● Text to read
·····

Statalist


[Date Prev][Date Next][Thread Prev][Thread Next][Date index][Thread index]

RE: st: Confidence Interval for Proportion


From   Maarten buis <maartenbuis@yahoo.co.uk>
To   statalist@hsphsun2.harvard.edu
Subject   RE: st: Confidence Interval for Proportion
Date   Tue, 11 Mar 2008 22:31:07 +0000 (GMT)

To answer my own question with a simulation: it matters only in very
small samples (20 or so), and the coverage rate isn't that good anyhow
for extreme proportions.

*----------------- begin example ------------------
set more off
capture program drop sim
program define sim, rclass
	syntax, n(integer) p(real)
	drop _all
	set obs `n'
	local df = `n'-1
	gen x = uniform()<.95
	sum x, meanonly
	tempname m se
	scalar `m' = r(mean)
	scalar `se' = sqrt(`m'*(1-`m')/`df')
	return scalar true_z = ///
             `m' - invnormal(0.975)*`se' < .95 & ///
             `m' + invnormal(0.975)*`se' > .95
	return scalar true_t = ///
             `m' - invttail(`df',0.025)*`se' < .95 & ///
             `m' + invttail(`df',0.025)*`se' > .95
end
simulate true_z=r(true_z) true_t=r(true_t),  ///
         reps(10000) nodots: sim, n(100) p(.95)
sum true*
simulate true_z=r(true_z) true_t=r(true_t),  ///
         reps(10000) nodots: sim, n(50) p(.95)
sum true*
simulate true_z=r(true_z) true_t=r(true_t),  ///
         reps(10000) nodots: sim, n(20) p(.95)

·····

● Listing for locating text and elements
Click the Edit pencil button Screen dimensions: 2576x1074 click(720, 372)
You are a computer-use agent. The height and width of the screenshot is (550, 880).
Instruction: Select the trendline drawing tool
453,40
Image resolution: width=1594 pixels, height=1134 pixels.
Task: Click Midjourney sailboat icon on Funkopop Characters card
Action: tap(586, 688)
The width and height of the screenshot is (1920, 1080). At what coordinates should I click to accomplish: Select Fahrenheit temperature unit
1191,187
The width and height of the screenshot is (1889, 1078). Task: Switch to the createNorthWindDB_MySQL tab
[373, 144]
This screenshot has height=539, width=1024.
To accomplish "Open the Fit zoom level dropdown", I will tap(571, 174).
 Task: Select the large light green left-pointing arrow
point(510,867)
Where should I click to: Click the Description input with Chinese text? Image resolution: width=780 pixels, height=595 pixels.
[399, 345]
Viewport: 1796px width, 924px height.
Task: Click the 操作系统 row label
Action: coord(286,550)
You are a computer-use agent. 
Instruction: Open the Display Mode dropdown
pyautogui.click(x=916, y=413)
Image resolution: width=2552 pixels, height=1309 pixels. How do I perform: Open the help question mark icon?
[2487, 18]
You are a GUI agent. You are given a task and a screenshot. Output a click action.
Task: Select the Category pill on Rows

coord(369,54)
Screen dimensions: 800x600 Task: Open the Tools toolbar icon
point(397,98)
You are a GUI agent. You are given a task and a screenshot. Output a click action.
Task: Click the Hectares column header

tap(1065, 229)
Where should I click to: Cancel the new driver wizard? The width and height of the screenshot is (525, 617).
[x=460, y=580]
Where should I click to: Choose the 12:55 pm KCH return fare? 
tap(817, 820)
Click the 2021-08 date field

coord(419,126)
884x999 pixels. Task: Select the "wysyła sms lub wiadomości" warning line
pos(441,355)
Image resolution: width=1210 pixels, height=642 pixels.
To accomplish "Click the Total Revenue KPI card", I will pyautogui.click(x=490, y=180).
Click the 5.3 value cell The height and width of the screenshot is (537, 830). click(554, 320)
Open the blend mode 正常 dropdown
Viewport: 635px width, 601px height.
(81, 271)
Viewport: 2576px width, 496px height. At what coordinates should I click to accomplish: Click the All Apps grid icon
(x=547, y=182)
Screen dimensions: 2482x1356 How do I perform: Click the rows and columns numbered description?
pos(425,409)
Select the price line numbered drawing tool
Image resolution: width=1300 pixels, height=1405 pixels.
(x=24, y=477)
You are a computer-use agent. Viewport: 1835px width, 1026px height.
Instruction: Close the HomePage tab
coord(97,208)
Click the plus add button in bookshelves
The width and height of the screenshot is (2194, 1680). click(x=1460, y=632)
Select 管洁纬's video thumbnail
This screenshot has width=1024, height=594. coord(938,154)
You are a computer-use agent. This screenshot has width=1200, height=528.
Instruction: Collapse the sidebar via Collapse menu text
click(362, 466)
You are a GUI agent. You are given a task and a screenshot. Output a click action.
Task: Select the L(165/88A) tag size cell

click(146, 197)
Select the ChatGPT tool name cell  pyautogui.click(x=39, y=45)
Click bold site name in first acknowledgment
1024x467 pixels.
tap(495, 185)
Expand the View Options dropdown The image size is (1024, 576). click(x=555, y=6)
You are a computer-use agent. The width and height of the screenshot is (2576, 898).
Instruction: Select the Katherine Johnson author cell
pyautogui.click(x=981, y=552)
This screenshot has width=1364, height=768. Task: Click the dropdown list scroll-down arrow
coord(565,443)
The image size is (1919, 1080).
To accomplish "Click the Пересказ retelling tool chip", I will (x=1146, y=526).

·····

● Set task 1
Decide whether each statement agrees with the Statalist post on confidence intervals for a proportion, answering yes or no and quoting the deciding words: (a) the author says the choice matters only in very small samples of about 20; (b) each simulation runs 1,000 replications; (c) the post was sent on a Tuesday in March 2008.
● Set task 2
Take the Statalist post on confidence intervals for a proportion further from the point where it stops.
Nothing in the listing is needed here.

● Written reply 1
(a) Yes: "it matters only in very small samples (20 or so)"
(b) No: "reps(10000)"
(c) Yes: "Tue, 11 Mar 2008"

● Written reply 2
sum true*
*--------------------- end example ---------------------------
(For more on how to use examples I sent to the Statalist, see
http://home.fsw.vu.nl/m.buis/stata/exampleFAQ.html )

-- Maarten

--- Maarten buis <maartenbuis@yahoo.co.uk> wrote:

> Martin may have a point, though I am not sure: I have always taught
> that the reason we compare the test-static to the t-distribution and
> not the Gaussian distribution is that we have additional uncertainty
> due to the fact that we not only estimate the mean but also the
> standard devation (to get to the standard error). In case of a
> proportion we know that the standard deviation is a deterministic
> function of the mean, so why should we compare the test-statistic to
> the t-distribution instead of the Gaussian distribution?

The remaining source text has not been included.